## Work item
Transcribe the data exactly, pictures excluded.

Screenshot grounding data
########

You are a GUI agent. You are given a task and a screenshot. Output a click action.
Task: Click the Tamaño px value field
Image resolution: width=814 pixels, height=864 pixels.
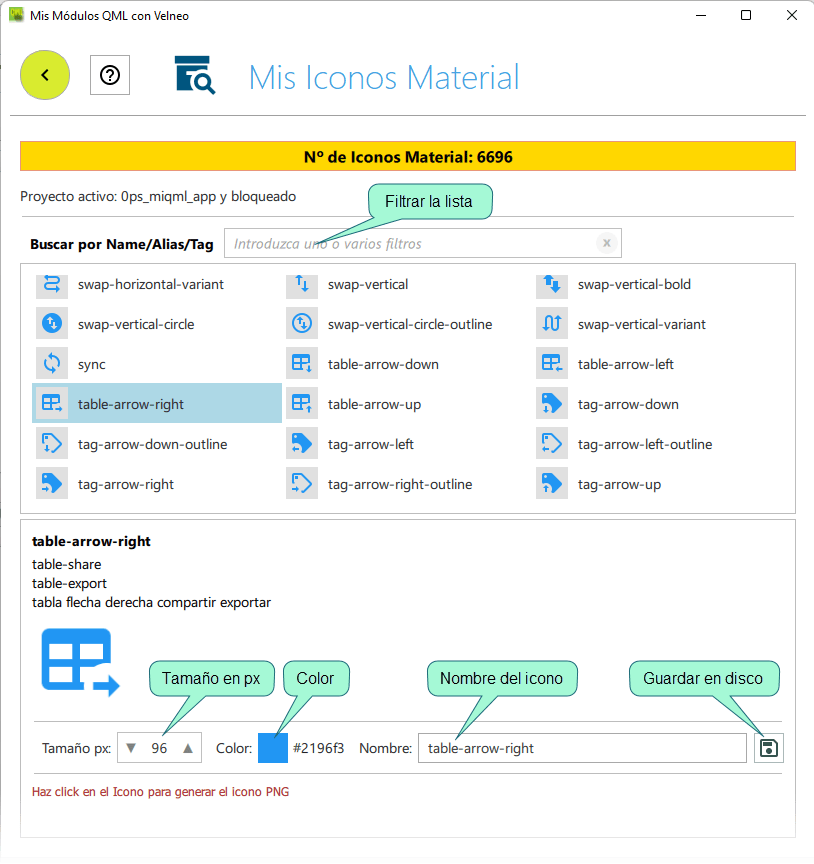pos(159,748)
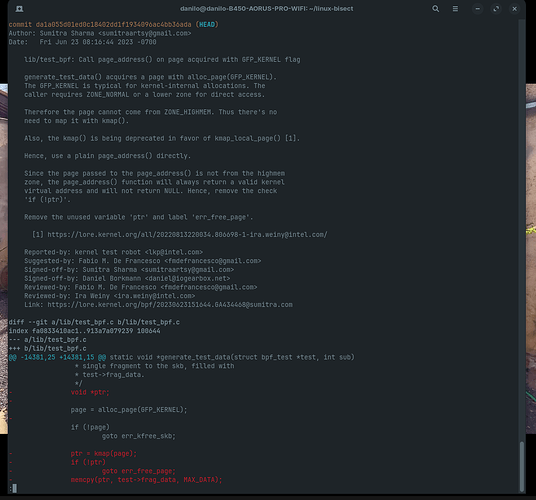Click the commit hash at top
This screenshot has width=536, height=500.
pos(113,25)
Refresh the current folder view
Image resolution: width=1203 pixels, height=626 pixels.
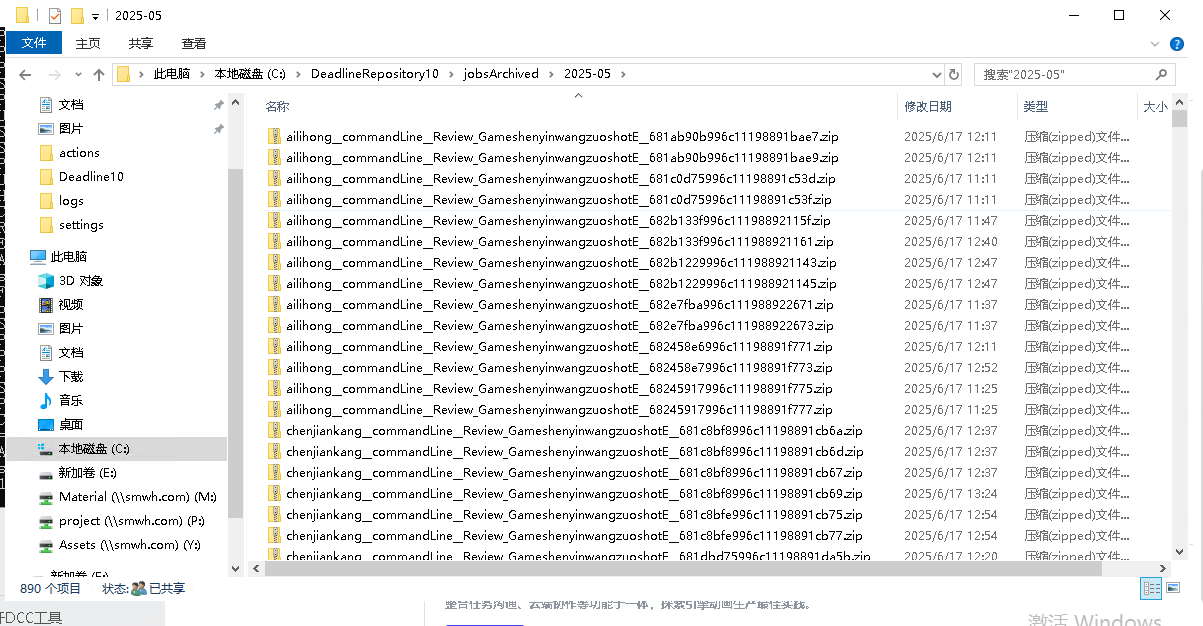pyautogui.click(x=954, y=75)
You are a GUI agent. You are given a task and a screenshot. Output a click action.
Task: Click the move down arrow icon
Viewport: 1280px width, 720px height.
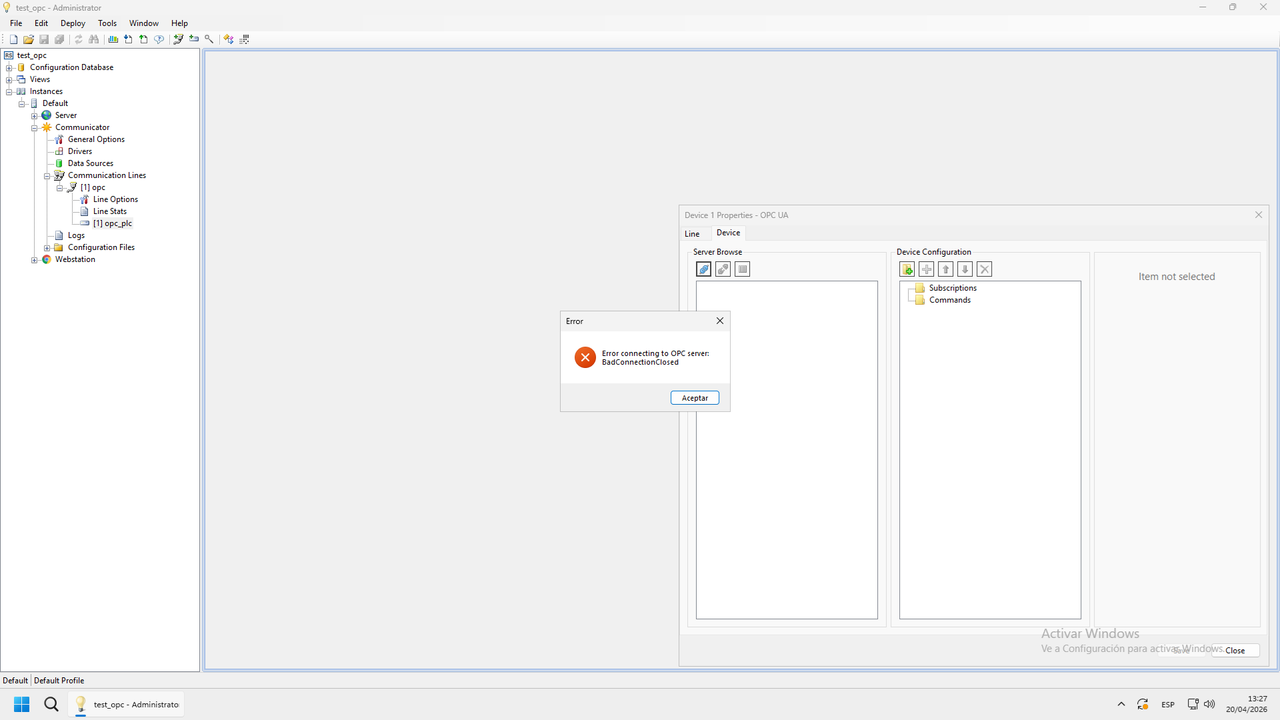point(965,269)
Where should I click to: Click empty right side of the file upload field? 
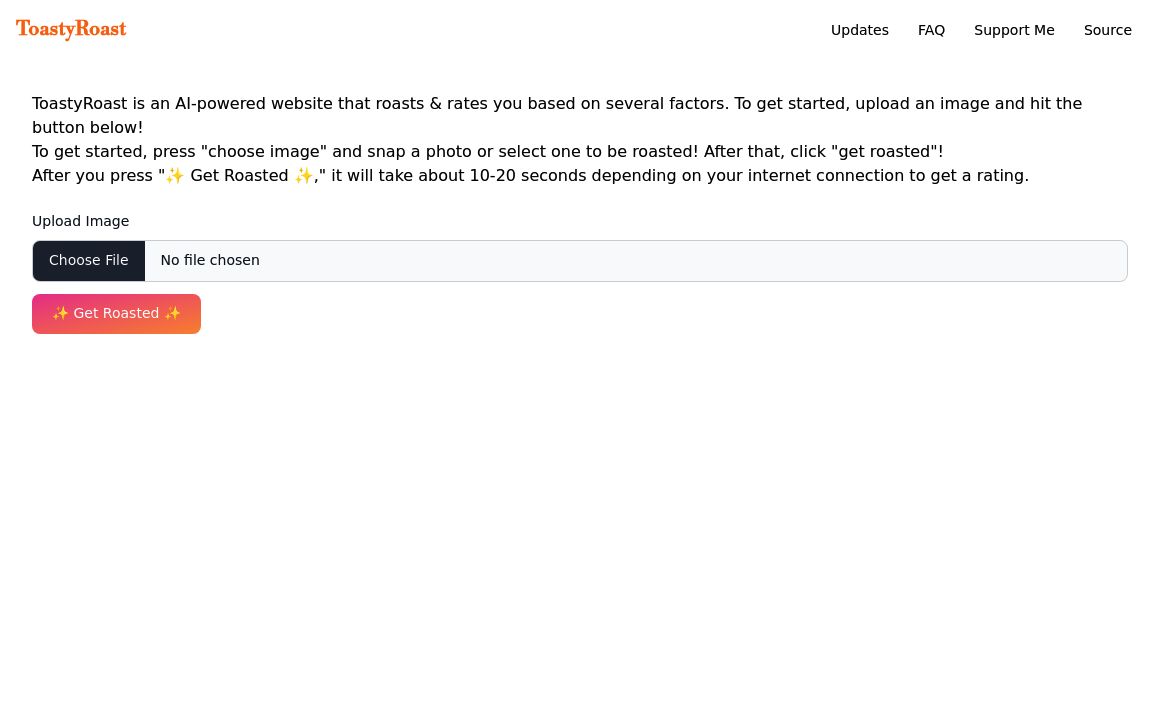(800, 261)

########

## Task output
You are a GUI agent. You are given a task and a screenshot. Output a click action.
Task: Click the Tamaño px value field
Image resolution: width=814 pixels, height=864 pixels.
pos(159,748)
Click the commit hash at top
This screenshot has width=536, height=500.
pos(113,25)
Refresh the current folder view
Image resolution: width=1203 pixels, height=626 pixels.
pyautogui.click(x=954, y=75)
You are a GUI agent. You are given a task and a screenshot. Output a click action.
Task: Click the move down arrow icon
Viewport: 1280px width, 720px height.
point(965,269)
Where should I click to: Click empty right side of the file upload field? 
(800, 261)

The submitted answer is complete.